*** Data provided ***
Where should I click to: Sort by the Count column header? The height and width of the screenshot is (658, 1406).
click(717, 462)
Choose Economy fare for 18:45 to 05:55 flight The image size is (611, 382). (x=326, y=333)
*** End of Data provided ***
*** Data provided ***
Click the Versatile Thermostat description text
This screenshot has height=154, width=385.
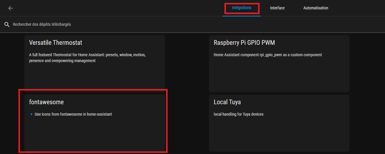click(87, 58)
*** End of Data provided ***
From the material above, set down exactly the lines between the line holding "Where should I" and the line holding "Choose Economy fare", inclusive. Include nothing else.

Completed exercise.
Where should I click to: Sort by the Count column header? The height and width of the screenshot is (658, 1406).
click(717, 462)
Choose Economy fare for 18:45 to 05:55 flight The image size is (611, 382). (x=326, y=333)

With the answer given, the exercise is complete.